First find the line with "Instruction: Open the", then reproduce it and all following lines of the data to the end, exactly and with no pictures, adding nothing.

> Stored records
#####

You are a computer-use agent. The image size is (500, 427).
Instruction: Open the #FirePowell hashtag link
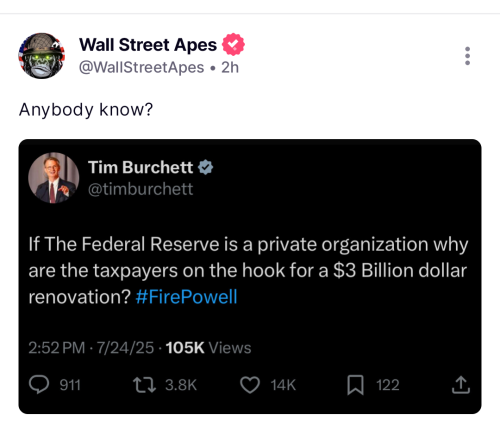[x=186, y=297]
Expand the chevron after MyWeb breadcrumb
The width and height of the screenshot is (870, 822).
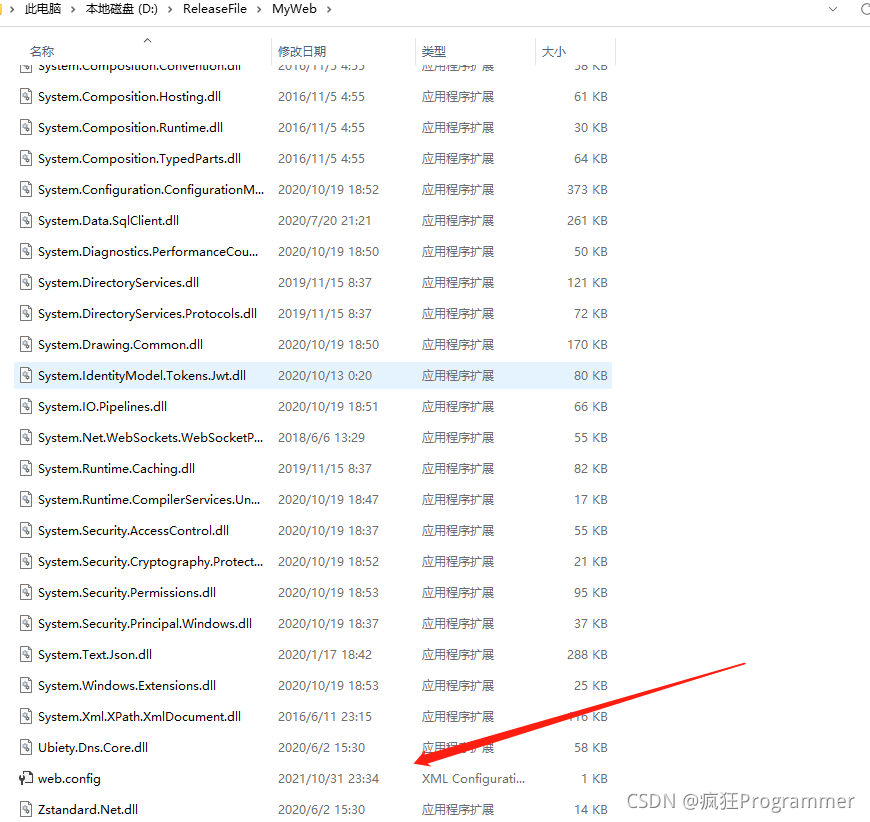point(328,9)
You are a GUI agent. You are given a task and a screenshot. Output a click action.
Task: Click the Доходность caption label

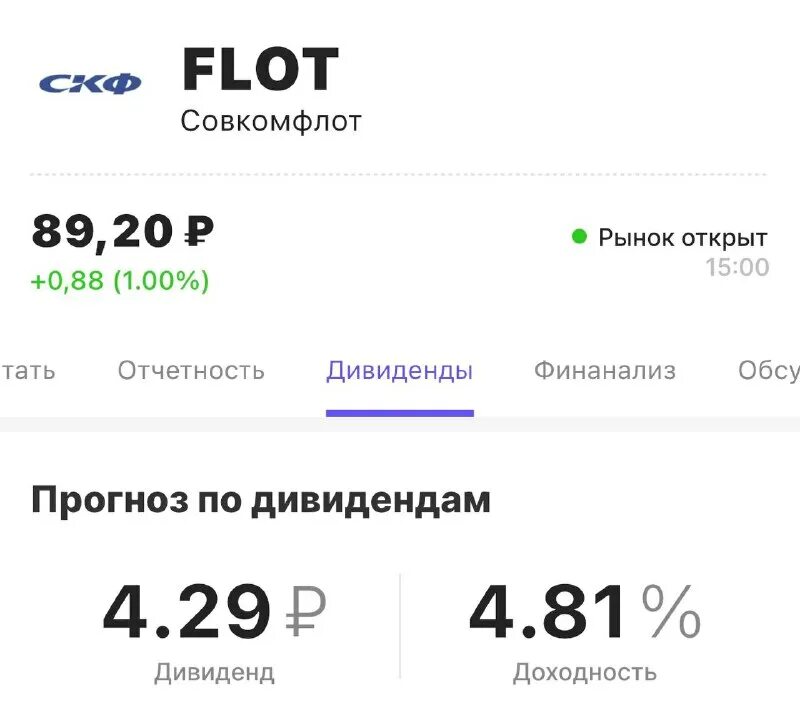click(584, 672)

#####

> EXERCISE ANSWER
Instruction: Open the #FirePowell hashtag link
[x=186, y=297]
Expand the chevron after MyWeb breadcrumb
The width and height of the screenshot is (870, 822).
point(328,9)
You are a GUI agent. You are given a task and a screenshot. Output a click action.
Task: Click the Доходность caption label

click(584, 672)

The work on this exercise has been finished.